Per quanto possa sembrare facile riuscire a trovare siti di gioco online legali, controllando direttamente sul portale della AAMS (l’agenzia delle dogane e dei monopoli) o ancora su siti come miglioricasino.com, le persone riescono ancora a farsi tentare da quelle sale irregolari che promettono molto, ma che non tutelano in nessun modo l’utente che gioca e mette a repentaglio i suoi soldi.

 

Mentre l’Italia sembra ancora riflettere su che tipo di misure adottare, alcuni paesi stanno prendendo provvedimenti pesanti non solo verso quei siti inaffidabili, ma anche contro gli utenti che coscientemente per provare il “brivido” cambiano il proprio indirizzo IP per entrare in suddetti siti di gioco d’azzardo illegale.

 

La Spagna per esempio, proprio in questi giorni sta elaborando una legge per sanzionare chi maschera il proprio indirizzo IP per giocare d’azzardo in maniera illegale, con una multa fino a 100.000€. No, nessun errore, sono proprio centomila euro!

 

Questo importo che può sembrare un’esagerazione, in realtà è solo la metà della sanzione che può arrivare a infliggere la legge in Belgio, ossia ben 200 mila euro.

 

Mentre la Guardia di Finanza di Napoli continua a fare controlli e arresti grazie a ricognizioni puntuali monitorando i vari siti web, proprio per individuare quei siti di gioco online non autorizzati (e quindi illegali), qualcuno si chiede se non potrebbe essere fatto uno sforzo in più per fermare tutto questo.

 

Riconoscere i siti illegali è piuttosto semplice e l’utente deve essere consapevole di come evitarli e di cosa intercorre nel caso in cui decida di giocarci.
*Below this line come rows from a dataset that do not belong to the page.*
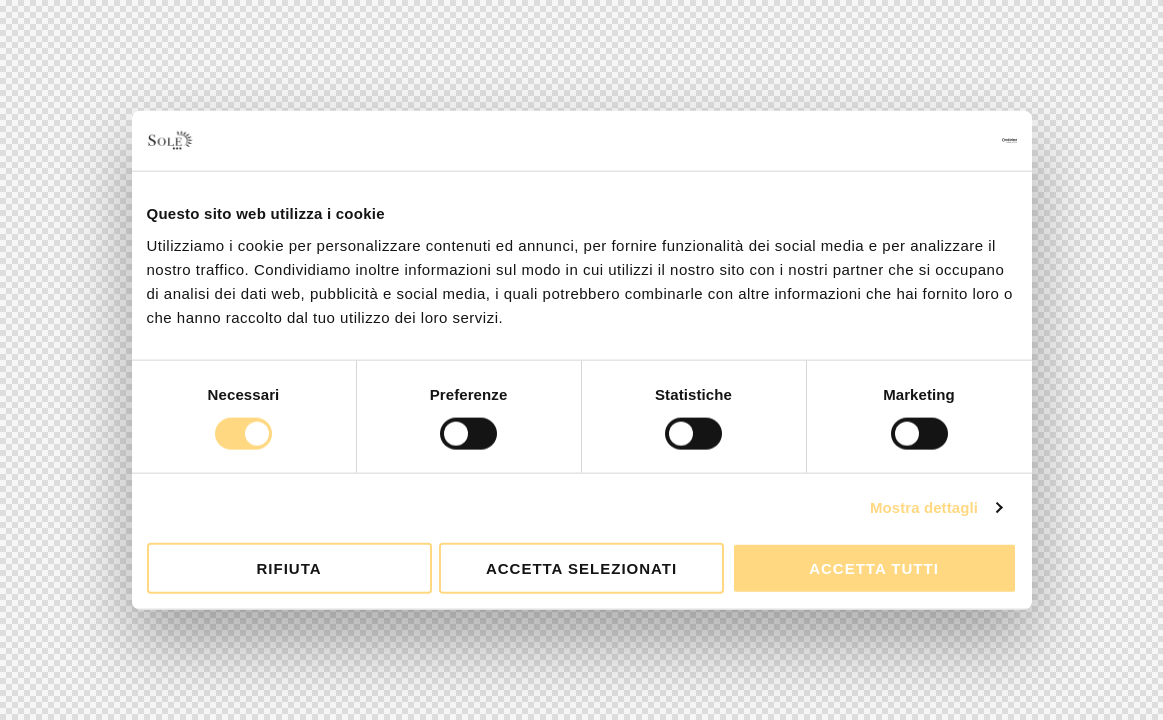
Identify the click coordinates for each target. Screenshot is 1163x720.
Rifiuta (288, 567)
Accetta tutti (874, 567)
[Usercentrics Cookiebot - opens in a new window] (929, 141)
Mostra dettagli (924, 507)
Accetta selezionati (581, 567)
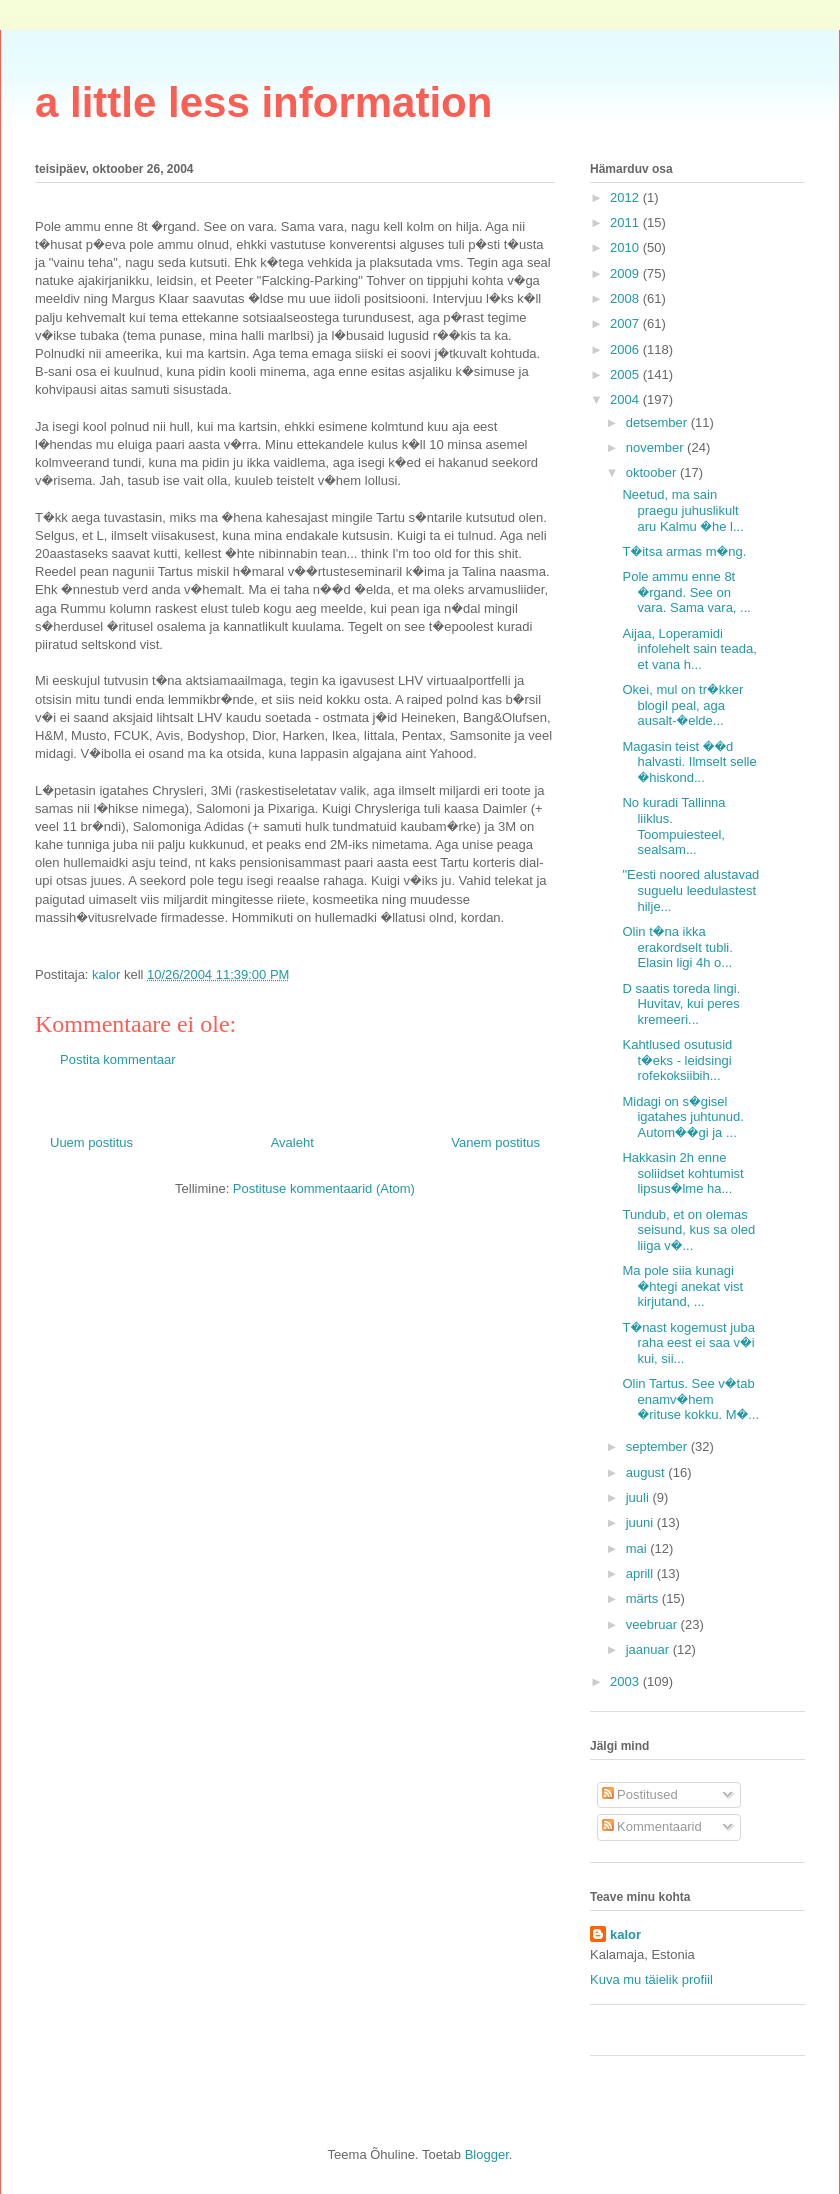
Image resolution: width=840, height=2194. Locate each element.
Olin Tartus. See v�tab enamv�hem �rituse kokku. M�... (690, 1399)
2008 (626, 298)
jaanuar (649, 1649)
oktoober (653, 472)
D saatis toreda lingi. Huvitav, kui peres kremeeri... (681, 1004)
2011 (626, 222)
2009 (626, 273)
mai (638, 1548)
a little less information (263, 102)
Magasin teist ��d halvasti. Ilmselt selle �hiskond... (689, 762)
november (656, 447)
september (658, 1446)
Per sapere quali sono le sale online dove scommettere o giocare, sicuramente accortezze come quelle accennate sopra (controllo su AAMS e sui siti specializzati) sono i passi più semplici da fare per tutti coloro che vogliono provare un’esperienza simile.

 

Sui siti regolari inoltre è anche possibile trovare il logo AAMS e il numero di concessione dei giochi, così come il numero di partita IVA e la sede societaria. Un buon sito di giochi online deve essere anche certificato SSL per la connessione criptata e utilizzare protocolli https. Inoltre devono aderire alla campagna del gioco responsabile per cercare di ridurre l’impatto della ludopatia.

 

La problematica del gioco online illegale è difficile da risolvere. Esattamente come succede in società create per il riciclaggio del denaro sporco, i portali internet illegali vengono aperti e chiusi nel giro di pochi mesi. “Siti mordi e fuggi” che incassano il più possibile per poi sparire senza pagare un euro di tasse. Questo inoltre significa nessun conto da cui prelevare i soldi vinti e l’utente rimane con niente in mano da un giorno all’altro.

 

Il lavoro della Guardia di Finanza di Napoli e di tutta Italia sta lavorando sodo per trovare e punire i responsabili, ma probabilmente anche nel nostro paese non sarebbe una cattiva idea punire anche l’utente finale che alimenta un simile mercato pericoloso e imprevedibile.